WHAT TO DO -> Please write out, exactly as given, every line of the entries below up to and including the line with "Madrid (11, 924)".

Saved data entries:
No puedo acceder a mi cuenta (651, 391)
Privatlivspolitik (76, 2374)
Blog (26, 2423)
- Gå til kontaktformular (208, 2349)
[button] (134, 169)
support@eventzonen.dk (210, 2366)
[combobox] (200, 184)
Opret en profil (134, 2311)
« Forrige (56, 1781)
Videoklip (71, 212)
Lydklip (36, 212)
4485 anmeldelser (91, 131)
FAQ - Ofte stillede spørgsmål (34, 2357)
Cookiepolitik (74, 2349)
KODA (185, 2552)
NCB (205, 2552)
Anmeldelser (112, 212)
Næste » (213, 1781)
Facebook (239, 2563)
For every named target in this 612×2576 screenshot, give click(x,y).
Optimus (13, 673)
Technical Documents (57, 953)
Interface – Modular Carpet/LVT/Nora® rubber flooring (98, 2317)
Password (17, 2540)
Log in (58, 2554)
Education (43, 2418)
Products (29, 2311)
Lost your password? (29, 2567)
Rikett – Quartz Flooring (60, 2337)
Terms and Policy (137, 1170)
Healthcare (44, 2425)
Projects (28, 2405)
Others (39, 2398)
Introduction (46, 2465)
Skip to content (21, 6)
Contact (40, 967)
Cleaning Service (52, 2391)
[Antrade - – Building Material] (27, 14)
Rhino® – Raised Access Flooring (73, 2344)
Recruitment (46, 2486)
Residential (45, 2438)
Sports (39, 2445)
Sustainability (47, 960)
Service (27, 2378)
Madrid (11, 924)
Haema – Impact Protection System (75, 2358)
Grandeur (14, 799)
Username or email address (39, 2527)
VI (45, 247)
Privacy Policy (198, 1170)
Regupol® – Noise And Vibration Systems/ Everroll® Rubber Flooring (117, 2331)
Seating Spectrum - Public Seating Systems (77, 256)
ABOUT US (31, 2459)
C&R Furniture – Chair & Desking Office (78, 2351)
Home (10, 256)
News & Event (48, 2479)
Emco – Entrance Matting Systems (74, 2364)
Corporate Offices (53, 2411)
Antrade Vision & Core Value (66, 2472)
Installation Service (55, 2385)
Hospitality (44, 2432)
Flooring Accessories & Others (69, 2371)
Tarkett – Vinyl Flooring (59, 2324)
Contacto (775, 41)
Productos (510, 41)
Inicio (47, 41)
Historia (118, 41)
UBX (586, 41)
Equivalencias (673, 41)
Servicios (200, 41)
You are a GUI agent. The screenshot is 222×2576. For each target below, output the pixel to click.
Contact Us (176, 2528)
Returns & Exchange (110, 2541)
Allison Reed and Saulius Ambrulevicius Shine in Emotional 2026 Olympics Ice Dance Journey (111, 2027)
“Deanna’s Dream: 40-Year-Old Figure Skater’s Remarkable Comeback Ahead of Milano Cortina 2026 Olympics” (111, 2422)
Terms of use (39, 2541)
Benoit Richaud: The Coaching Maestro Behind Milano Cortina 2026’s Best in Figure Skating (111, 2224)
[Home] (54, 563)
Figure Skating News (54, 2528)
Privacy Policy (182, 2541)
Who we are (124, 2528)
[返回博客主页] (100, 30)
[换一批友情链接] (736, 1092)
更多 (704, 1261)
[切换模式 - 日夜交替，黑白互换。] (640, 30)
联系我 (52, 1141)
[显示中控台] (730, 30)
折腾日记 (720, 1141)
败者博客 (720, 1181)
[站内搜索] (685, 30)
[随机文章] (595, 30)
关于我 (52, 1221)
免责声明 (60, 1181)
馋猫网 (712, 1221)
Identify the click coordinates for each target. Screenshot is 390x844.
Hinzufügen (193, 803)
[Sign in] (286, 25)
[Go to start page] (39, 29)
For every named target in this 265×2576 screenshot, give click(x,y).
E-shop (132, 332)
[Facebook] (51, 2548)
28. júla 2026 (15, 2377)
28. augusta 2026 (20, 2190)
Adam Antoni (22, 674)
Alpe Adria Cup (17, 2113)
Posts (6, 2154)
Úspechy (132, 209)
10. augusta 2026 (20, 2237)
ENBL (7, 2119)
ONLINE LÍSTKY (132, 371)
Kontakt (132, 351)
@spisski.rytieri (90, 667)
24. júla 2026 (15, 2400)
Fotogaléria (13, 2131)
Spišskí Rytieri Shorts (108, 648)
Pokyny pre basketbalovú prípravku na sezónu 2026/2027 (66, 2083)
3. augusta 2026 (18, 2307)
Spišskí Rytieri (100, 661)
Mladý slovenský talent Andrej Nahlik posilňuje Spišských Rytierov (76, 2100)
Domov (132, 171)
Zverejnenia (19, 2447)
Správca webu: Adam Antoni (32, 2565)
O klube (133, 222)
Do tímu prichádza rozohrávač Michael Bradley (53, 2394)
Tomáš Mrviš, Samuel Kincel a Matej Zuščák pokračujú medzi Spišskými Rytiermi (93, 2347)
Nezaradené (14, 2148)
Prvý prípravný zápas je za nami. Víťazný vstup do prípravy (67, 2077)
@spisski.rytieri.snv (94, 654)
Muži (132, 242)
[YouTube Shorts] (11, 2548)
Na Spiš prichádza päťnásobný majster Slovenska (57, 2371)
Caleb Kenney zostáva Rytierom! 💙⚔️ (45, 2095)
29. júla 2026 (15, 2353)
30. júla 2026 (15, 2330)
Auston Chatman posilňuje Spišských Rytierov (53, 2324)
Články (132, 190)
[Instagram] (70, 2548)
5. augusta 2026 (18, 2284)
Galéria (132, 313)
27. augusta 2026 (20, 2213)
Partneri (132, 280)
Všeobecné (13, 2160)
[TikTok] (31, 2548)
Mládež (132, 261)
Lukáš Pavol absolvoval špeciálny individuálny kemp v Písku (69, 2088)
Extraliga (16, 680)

SOLUTION ->
No puedo acceder a mi cuenta (651, 391)
Privatlivspolitik (76, 2374)
Blog (26, 2423)
- Gå til kontaktformular (208, 2349)
[button] (134, 169)
support@eventzonen.dk (210, 2366)
[combobox] (200, 184)
Opret en profil (134, 2311)
« Forrige (56, 1781)
Videoklip (71, 212)
Lydklip (36, 212)
4485 anmeldelser (91, 131)
FAQ - Ofte stillede spørgsmål (34, 2357)
Cookiepolitik (74, 2349)
KODA (185, 2552)
NCB (205, 2552)
Anmeldelser (112, 212)
Næste » (213, 1781)
Facebook (239, 2563)
For every named target in this 612×2576 screenshot, give click(x,y).
Optimus (13, 673)
Technical Documents (57, 953)
Interface – Modular Carpet/LVT/Nora® rubber flooring (98, 2317)
Password (17, 2540)
Log in (58, 2554)
Education (43, 2418)
Products (29, 2311)
Lost your password? (29, 2567)
Rikett – Quartz Flooring (60, 2337)
Terms and Policy (137, 1170)
Healthcare (44, 2425)
Projects (28, 2405)
Others (39, 2398)
Introduction (46, 2465)
Skip to content (21, 6)
Contact (40, 967)
Cleaning Service (52, 2391)
[Antrade - – Building Material] (27, 14)
Rhino® – Raised Access Flooring (73, 2344)
Recruitment (46, 2486)
Residential (45, 2438)
Sports (39, 2445)
Sustainability (47, 960)
Service (27, 2378)
Madrid (11, 924)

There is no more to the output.